Mango sticky rice is an exotic, tropical Thai dessert with glutinous rice, fresh mango and coconut milk. The rice is soaked in water overnight to soften and then cooked using a steamer. After steaming, the rice mixture is marinated in an ocean of coconut milk, allowing the coconut mixture to absorb into the rice, giving the rice a moist and full of coconut flavors.
This rich and glorious version of mango sticky rice uses black rice. I love the bold, nutty flavors of black rice in this recipe. Dark rice is naturally sweet and has tons of antioxidant and fibers. The chewy texture of black rice and the combination of coconut milk give this dish a flavorful and heavenly taste.
Why do I need to soak sticky rice before steaming?
Glutinous rice has starch and therefore requires us to soak at least 4 hours to yield better results. That’s said, it is best to soak overnight to get the fluffier rice texture.
What if I don’t have a steamer?
No worries. Just use a fine mesh colander and place over a large soup pot. Make sure the rice isn’t dripping down low on the pot and is touching the water.
This dessert requires a little extra time than most but I assure you it’ll worth it. Stock up on sticky rice and coconut milk. And when that mango sticky rice cravings hits, you’ll be enjoying this dessert in no time
Black Sticky Rice with Mango
An irresistibleThai dessert with black sticky rice, mango and coconut milk toppings. This decadent dessert is heavenly delicious and so easy to make.
For the rice mixture:
- 1 cup sticky rice (sweet rice)
- 1 cup black glutenous rice
- 1/4 teaspoon salt
- 1-2 pandan leaves (tied together into a knot) optional
- 1/4 cup warm water
- 2 tablespoons sugar
- 1 cup coconut milk
For the coconut sauce:
- 1/4 cup coconut milk
- 2 tablespoons sugar
- 1 teaspoon tapioca stach
- 1 tablespoon water
- 1 pandan leave (optional)
- 2 yellow mango (peeled, pitted, and slice)
- 1 tablespoon toasted sesame seeds
Place rice in a bowl of water. Wash until water runs clear. Cover rice with water and soak at least 4 hours, or over night.
Place pandan leaves in the steamer pot, or a large saucepan fill with water. Place rice inside the steamer basket and steam for 20-25 minutes until rice is cooked through. Occasionally check the steamer and add more water if necessarily.

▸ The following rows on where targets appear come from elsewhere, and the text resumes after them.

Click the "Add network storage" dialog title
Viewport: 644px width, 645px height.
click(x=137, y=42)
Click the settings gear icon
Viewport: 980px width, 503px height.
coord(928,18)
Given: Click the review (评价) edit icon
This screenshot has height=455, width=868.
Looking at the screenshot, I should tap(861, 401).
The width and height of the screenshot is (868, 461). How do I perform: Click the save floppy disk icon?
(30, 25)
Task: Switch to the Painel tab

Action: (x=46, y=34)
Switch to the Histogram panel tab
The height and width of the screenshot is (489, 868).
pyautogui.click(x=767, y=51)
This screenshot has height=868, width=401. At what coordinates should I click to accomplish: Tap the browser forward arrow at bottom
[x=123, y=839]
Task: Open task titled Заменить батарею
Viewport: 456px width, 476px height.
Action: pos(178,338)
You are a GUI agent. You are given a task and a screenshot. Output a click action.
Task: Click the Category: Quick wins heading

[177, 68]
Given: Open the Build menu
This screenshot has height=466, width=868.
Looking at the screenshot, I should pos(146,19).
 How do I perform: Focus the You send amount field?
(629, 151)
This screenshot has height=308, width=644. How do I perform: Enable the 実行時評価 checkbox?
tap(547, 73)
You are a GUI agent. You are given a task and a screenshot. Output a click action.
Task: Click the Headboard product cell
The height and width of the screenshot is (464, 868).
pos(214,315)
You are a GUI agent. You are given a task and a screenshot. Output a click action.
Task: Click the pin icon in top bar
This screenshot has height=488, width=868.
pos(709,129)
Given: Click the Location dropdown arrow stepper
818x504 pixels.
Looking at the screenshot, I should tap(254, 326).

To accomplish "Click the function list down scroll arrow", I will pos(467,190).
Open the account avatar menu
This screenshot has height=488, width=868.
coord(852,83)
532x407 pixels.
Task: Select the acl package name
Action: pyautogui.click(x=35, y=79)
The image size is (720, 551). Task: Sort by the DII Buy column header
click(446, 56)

After 20 minutes, add 1/4 cup warm water to the rice mixture and steam for another 5 minutes, until rice is soften.
While the rice is cooking, prepare coconut mixture for the rice. Place 1 cup of coconut milk, salt, sugar in a small saucepan over medium heat. Heat until all sugar is dissolved. Set aside.
Transfer cooked rice to a bowl and pour coconut mixture over the rice. Let rice stand until all coconut milk is absobed, about 15 minutes.
Prepare the coconut sauce: Place 1/4 cup coconut milk, pandan leave (if using) and 2 tablespoons sugar in a saucepan. Mix tapioca starch with water and add to the mixture. Stir well and tranfer to a small bowl for topping later.
To serve: place a scoopful of sticky rice onto small plates. Drizzles with coconut sauce and top off with toasted sesame seeds. Serve with mango slices. Enjoy!